Waking up at eleven like I have been doing this weekend is really nice, but something I can’t get used to. Because Dada is back home for a week, I have the room all to myself and can stay up later reading without feeling guilty about keeping her up. Plus, this week I can access all the internet I want – both a positive and a negative. Positive as a means of keeping in touch. Negative as it is an immense time-waster. You know the internet.

I got “breakfast” at the crack of two at the bakery-coffee shop down the road from KSS with some friends. Although we CIEE students all hang out together a lot, some weekends I feel certain people disappear. They aren’t actually going anywhere – our paths just don’t cross. These group outings for meals or to the student activities room at the office are essential for keeping up with the latest in group social news.

This bakery is a weird combination of American and Thai ambiance. When I first saw the décor, my initial association was with a diner. The same glass cake display racks, white vinyl booths – different food. Much of the offering maintains the appearance of American diner food, for example, they offer French fries with fish. When you actually bite into the oversized fish stick, it has a distinctly Thai flavor. I can’t explain what that means exactly. It’s not worse or better, just different.

My coffee obsession continues. I got a cappuccino that tasted like a dream wrapped in a caffeine covered blanket. Mmh. Kat got what she thought was a green tea smoothie. It ended up tasting more like Grape Nuts. Once again, not better, not worse than green tea. Now that’s what I should be getting for breakfast. Too bad the bakery opens at noon.

We U-facs met for what promises to be one of the last times, this time to plan the final workshop, which is bright and early Monday morning. Hopefully, this will tie up the unit into a tidy, little package. Two hours later, Anne, Kat, and I headed downtown on a song taew in hopes of eating at the Asoke vegetarian restaurant. The Asoke movement is a sect of Buddhism in Thailand (fun fact: started by a former TV entertainer) that focuses on self-reliance. They grow their own food, very organic, very vegetarian. I hear delicious too, but wouldn’t know because our journey turned out to be in vain. By the time we found their restaurant – a small building in what looks like a deserted part of the pseudo-suburbs – it was closed for the night. Luckily, a nearby organic restaurant was open. We had really delicious food – Kat especially. Her coconut milk curry came in an actually coconut. Tasted like Thai food from the states; nothing I’ve yet had here. Isn’t that funny.

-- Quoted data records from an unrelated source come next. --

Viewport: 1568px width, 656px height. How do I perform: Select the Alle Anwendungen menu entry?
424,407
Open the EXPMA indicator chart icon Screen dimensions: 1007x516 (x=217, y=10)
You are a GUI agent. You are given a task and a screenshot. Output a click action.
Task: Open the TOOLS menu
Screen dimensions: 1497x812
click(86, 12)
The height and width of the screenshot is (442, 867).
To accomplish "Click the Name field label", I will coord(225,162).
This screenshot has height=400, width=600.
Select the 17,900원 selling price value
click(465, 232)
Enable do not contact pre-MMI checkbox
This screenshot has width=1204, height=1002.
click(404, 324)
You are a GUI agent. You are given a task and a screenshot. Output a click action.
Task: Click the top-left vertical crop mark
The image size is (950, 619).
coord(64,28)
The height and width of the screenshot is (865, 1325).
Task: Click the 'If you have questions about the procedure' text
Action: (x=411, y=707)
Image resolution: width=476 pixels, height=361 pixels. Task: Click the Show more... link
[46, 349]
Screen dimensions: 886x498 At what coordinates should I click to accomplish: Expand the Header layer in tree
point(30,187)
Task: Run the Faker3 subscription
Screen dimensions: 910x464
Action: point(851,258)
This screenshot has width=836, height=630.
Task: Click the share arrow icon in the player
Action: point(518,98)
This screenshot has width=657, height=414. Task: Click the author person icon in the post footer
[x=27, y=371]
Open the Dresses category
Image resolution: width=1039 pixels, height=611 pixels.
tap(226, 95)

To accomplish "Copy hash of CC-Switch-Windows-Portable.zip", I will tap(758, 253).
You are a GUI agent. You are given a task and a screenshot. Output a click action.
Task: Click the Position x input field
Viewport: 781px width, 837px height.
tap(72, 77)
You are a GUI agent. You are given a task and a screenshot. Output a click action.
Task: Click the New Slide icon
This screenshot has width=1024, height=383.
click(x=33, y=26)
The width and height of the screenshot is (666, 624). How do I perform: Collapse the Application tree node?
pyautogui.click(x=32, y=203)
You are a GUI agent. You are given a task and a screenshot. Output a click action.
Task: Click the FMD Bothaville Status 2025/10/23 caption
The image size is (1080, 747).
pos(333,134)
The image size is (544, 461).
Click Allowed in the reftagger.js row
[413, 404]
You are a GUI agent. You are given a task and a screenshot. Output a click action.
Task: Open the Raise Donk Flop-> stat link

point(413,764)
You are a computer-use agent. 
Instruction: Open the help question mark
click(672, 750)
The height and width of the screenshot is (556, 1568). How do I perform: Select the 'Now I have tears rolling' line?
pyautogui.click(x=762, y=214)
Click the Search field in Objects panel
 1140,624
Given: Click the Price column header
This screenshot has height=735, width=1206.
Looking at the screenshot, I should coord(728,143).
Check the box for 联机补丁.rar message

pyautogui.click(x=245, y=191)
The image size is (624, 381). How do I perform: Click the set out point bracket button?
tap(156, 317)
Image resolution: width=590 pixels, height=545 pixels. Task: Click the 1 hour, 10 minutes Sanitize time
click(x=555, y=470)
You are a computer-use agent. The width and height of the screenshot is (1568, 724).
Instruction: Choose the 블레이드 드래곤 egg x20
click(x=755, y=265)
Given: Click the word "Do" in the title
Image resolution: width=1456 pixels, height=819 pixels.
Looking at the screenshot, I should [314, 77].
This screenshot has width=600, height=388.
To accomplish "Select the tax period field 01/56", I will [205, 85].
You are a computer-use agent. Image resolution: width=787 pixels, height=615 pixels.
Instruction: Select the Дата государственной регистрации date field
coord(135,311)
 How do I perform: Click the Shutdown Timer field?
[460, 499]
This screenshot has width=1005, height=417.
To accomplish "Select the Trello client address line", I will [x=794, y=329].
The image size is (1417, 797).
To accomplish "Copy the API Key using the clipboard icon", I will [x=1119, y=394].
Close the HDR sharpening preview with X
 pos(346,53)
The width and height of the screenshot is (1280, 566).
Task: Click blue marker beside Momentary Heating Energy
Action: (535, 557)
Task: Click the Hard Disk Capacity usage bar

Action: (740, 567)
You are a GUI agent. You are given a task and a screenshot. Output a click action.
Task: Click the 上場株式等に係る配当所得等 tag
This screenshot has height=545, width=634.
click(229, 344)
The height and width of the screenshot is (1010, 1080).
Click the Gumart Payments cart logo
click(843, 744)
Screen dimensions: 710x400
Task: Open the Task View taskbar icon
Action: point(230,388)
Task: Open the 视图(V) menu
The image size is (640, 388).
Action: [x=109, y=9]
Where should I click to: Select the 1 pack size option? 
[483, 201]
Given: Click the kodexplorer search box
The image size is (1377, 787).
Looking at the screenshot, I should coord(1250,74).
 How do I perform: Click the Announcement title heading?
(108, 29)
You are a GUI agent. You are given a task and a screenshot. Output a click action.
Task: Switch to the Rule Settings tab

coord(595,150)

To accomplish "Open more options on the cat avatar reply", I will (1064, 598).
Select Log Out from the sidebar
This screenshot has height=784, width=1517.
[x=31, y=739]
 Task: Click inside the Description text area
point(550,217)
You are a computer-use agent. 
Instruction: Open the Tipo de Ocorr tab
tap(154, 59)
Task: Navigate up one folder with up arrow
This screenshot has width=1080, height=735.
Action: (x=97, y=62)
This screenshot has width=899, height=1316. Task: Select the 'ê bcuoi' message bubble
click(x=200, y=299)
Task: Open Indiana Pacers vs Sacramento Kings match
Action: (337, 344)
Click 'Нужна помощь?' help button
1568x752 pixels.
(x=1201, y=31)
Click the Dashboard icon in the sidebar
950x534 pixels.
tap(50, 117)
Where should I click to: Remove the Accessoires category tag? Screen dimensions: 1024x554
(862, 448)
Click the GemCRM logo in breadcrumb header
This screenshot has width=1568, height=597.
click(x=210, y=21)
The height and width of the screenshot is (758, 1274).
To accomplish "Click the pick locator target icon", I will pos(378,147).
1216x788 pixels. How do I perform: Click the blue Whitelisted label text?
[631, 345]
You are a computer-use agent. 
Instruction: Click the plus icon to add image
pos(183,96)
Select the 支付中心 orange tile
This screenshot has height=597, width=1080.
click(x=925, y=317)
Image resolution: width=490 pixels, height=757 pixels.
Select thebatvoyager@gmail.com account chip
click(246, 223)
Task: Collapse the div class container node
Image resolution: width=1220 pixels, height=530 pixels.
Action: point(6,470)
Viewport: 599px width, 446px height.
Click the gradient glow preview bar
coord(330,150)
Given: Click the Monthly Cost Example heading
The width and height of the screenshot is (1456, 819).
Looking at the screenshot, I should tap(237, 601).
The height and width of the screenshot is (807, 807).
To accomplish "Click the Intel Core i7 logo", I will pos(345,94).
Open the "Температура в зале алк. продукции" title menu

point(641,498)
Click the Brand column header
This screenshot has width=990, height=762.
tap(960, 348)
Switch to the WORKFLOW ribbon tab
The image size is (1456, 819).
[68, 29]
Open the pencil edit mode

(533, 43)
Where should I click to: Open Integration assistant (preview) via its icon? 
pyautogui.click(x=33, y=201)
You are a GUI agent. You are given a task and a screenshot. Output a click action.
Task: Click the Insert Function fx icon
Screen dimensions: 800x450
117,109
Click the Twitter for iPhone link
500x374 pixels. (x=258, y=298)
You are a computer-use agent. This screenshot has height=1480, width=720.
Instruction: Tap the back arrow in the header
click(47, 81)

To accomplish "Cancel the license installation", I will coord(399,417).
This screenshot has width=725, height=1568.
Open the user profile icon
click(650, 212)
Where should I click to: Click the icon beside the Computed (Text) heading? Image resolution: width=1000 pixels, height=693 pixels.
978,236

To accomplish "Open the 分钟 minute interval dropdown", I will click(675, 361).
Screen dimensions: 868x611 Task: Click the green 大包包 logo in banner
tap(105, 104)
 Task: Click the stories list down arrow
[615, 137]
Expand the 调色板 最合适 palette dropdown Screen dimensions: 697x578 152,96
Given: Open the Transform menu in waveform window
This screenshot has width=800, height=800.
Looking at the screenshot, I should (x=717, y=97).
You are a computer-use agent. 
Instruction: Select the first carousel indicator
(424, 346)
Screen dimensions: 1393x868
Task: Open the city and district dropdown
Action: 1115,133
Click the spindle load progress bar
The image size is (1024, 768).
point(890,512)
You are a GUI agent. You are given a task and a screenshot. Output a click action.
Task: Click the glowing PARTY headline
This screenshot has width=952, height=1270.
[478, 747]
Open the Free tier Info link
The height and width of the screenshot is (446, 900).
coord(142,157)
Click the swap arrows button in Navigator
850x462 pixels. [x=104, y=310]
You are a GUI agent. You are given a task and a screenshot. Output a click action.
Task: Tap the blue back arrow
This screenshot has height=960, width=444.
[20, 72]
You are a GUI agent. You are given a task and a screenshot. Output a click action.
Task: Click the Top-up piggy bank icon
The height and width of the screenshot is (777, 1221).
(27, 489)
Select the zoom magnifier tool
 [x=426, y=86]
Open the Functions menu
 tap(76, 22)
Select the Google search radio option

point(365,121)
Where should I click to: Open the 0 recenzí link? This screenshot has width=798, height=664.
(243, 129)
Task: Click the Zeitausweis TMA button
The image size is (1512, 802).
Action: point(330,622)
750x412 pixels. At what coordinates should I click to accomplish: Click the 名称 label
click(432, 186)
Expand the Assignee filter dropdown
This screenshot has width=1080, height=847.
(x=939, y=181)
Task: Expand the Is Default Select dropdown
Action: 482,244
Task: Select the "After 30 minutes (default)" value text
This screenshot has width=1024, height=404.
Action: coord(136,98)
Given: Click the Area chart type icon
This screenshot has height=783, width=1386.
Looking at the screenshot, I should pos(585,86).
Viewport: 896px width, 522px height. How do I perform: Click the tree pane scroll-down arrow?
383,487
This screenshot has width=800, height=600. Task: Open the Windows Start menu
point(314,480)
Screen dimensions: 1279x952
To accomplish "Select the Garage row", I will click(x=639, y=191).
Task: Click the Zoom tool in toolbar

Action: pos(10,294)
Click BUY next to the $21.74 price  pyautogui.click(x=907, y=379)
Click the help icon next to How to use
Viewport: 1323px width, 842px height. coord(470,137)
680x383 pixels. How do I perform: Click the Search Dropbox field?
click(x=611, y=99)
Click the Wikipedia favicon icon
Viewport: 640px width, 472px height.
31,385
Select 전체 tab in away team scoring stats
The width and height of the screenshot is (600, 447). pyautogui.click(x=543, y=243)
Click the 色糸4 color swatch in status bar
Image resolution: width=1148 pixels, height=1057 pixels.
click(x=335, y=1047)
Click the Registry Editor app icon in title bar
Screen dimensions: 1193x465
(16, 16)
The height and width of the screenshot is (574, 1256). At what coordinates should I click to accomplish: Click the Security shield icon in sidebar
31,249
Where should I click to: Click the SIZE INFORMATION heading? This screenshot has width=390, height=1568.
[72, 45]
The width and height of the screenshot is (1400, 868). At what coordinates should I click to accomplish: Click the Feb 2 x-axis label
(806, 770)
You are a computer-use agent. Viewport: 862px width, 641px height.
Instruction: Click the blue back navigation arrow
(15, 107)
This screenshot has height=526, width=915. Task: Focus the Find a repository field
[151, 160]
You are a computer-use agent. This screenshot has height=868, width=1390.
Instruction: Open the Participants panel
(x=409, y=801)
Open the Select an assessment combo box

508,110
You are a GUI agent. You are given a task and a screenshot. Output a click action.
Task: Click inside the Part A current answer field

Somehow, we rolled our stuffed stomachs further downtown to the night market. A little shopping, some necessary, some pleasure-driven, before we hailed a tuk-tuk home. Alas, no lolly-gagging at the clothing stands for we had more meetings to go.
Again with the U-facs (we have dubbed ourselves “Team Food”), this time to start a self-evaluation paper. Although I will not miss the added meetings eating precious hours of my days away, we’re a pretty fun group. Full of opinions, yes. Sometimes over-exact to a point, yes. But fun – heck yeah.
PS - I was tempted to title this post "Wake me up when September ends", but I'm resisting the cheesy song titles as post titles tonight. No promises about the future though.